よく菓子パンや惣菜パンを食べる時に、種類を沢山食べたいために半分こにしたりしてシェアをすることがある。
その際、丸いパンや細長いパンは等分しやすいのだが、正方形のパン、つまり食パン型のパンは2等分や4等分は出来るだろうが3等分しろと言われたらどうするか?
中々面倒くさいし、現実的には4等分して余った一欠片を誰かが貰うといったことが多いだろう。
しかし、いざやらなくてはならないとしたら?
そんな「正方形を3等分する」という問題は「直角二等辺三角形を3等分する」という問題に変換することが出来る。
食パンを四角形ABCDと考える。
線分AB、BC、CD、DAの中点をそれぞれE、F、G、Hとする。
ABCDの対角線の交点をOとする。
AEの長さをxとしよう。
この時、まずは四角形AEOH、四角形EBFO、三角形CDOはそれぞれ面積はxの2乗だ。
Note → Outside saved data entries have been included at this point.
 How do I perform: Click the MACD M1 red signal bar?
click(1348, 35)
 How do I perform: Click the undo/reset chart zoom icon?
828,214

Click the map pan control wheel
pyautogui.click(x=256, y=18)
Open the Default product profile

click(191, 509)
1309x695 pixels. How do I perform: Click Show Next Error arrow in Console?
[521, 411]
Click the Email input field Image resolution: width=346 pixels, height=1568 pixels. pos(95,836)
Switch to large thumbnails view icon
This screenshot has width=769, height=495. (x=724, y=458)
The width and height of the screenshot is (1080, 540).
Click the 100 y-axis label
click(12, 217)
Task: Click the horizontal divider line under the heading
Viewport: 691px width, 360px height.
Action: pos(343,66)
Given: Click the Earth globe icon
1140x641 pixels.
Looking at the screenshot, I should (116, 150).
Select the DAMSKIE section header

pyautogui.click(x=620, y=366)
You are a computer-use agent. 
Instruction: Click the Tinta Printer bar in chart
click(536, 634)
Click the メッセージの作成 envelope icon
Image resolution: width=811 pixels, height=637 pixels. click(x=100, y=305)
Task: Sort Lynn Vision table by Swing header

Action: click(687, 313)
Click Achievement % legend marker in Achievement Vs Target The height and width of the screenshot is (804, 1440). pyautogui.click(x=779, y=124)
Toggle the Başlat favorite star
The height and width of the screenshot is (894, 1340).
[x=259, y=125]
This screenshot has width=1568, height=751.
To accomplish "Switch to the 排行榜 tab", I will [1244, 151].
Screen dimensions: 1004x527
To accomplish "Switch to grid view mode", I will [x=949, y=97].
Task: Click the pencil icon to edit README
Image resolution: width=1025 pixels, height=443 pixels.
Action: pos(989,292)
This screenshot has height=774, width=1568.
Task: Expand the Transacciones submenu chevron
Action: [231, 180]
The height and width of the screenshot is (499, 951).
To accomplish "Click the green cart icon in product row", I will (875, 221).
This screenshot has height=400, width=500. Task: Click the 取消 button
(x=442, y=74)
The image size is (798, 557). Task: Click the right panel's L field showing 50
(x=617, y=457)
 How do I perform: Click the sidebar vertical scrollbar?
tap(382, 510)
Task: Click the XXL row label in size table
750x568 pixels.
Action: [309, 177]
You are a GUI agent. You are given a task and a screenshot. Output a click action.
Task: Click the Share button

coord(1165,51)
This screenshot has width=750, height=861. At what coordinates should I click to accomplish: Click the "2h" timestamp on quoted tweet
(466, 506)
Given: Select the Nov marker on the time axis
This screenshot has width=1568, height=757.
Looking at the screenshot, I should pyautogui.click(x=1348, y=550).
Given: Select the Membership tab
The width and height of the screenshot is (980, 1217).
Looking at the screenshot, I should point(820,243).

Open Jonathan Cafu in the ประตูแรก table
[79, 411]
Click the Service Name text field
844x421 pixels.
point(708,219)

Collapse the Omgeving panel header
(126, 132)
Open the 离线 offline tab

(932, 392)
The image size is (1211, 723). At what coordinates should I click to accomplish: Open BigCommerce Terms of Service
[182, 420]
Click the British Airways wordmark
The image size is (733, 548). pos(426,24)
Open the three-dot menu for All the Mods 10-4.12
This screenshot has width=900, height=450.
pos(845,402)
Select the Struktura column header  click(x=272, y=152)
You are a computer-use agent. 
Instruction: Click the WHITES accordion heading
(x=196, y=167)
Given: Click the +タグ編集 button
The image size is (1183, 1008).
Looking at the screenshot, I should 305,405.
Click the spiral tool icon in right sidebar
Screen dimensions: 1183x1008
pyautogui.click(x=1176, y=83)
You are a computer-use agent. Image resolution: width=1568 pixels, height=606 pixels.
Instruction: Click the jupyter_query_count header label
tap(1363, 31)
よって残りの部分の三角形OFC、三角形HODの面積を1:2で分ける線分がどこかとなる。
この二つの三角形は直角二等辺三角形である。
というちょっとした議論で先の問題は別の問題に変換出来るということがわかる。
ちなみに、BCのCからx/3の点をP、DAのDからx/3の点をQとして、OE、OP、OQで切れば食パンを三等分出来る。
このように、ちょっとした問題は日常生活にも起こりうる出来事だ。
もし、それが理解出来なかったとしたら別の問題に変換すれば理解しやすいこともあるだろう。
柔軟に目の前の問題を観察することが大事である。